Essie Mae Washington-Williams, who in 2003 revealed she was the biracial daughter of segregationist U.S. Senator Strom Thurmond, died on Monday at the age of 87, her attorney said.
Ms. Washington-Williams, who had been in declining health in recent years, died of natural causes at a care home in Columbia, S.C., said lawyer Frank Wheaton.
She was born in 1925 to a black teenage girl who worked as a maid in Mr. Thurmond’s parents’ home when Mr. Thurmond was 22. Ms. Washington-Williams announced she was his daughter in 2003 after his death at the age of 100 that year, and the late senator’s family confirmed her claim.
Ms. Washington-Williams was a teacher in Los Angeles for three decades and was the mother of four. She moved to South Carolina about five years ago to be closer to a daughter who lived there, Mr. Wheaton said.
Her 2006 memoir, Dear Senator, detailed her decades-long relationship with her father, the letters they wrote each other and the kindness he showed her personally, which she struggled to reconcile with his opposition to civil rights and his defence of racial segregation.
“She was very low-key and never wanted to rock the boat, I think that’s why she kept her secret until he died,” said William Stadiem, who co-wrote Dear Senator.
Mr. Stadiem said Mr. Thurmond had great affection for Ms. Washington-Williams’ mother, Carrie Butler.
“The fact he stayed close to Essie for all those years, it would be so easy for him to say ‘Get out of my life, you don’t exist,’ and he didn’t do that,” Mr. Stadiem said. “I think she reminded him of her mother.”
Ms. Washington-Williams as a young child went to live with her mother’s sister and her husband in Pennsylvania, and it was from him that she took the surname Washington. She adopted the name Williams from her marriage to lawyer Julius Williams.
Mr. Thurmond began his career as a Democrat but switched to the Republican Party in 1964. In his lifetime, he said he was not racist but opposed what he saw as excessive federal intervention.

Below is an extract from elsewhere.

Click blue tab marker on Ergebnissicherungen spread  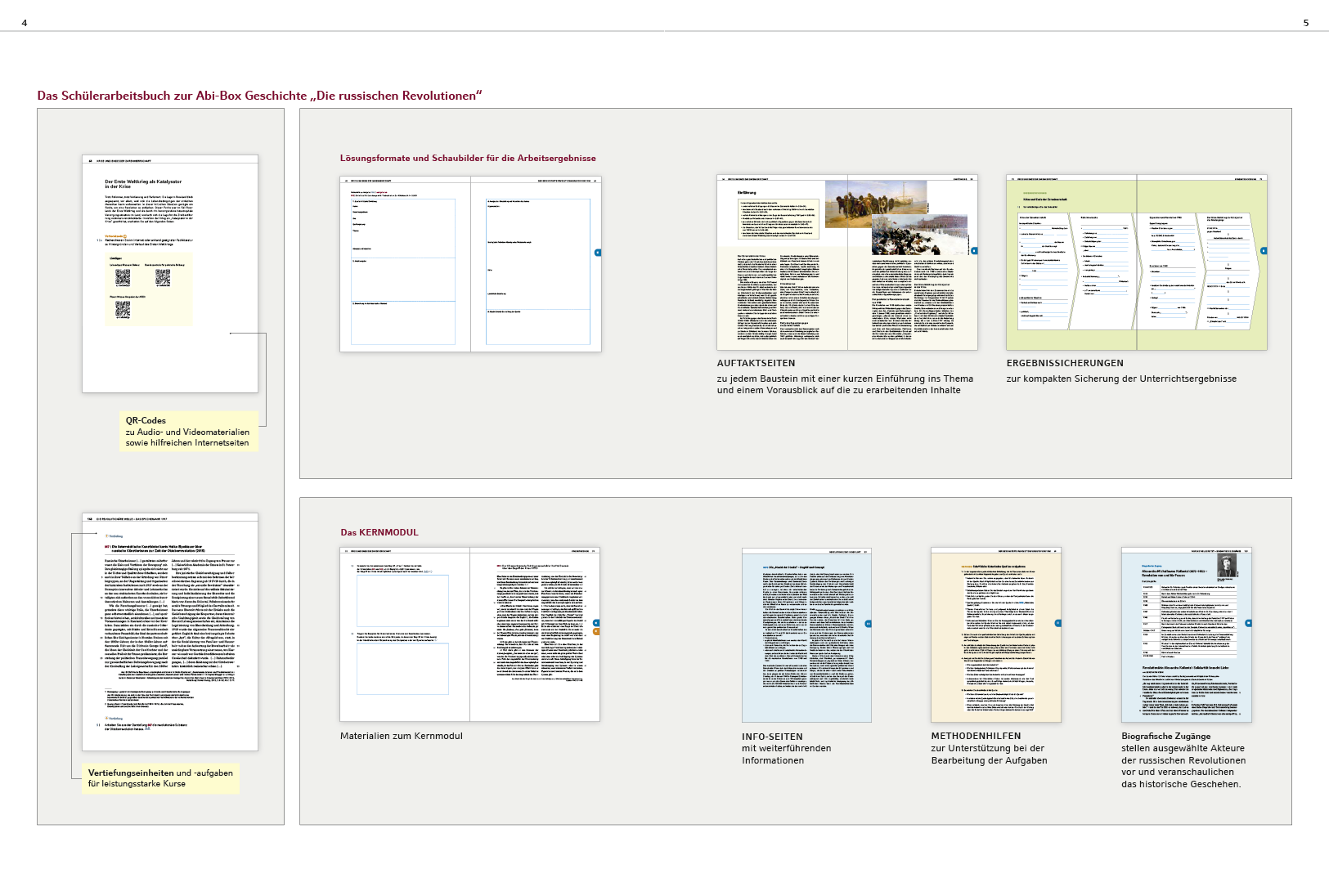[1264, 251]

He staged the longest filibuster in U.S. history when he spoke for more than 24 hours against a 1957 civil rights bill that sought to fight the disenfranchisement of blacks in the South by giving new powers to federal prosecutors.
In 2004 a statue of Mr. Thurmond outside the South Carolina State House was altered to engrave the name Essie Mae with those of his other four children on the foundation stone.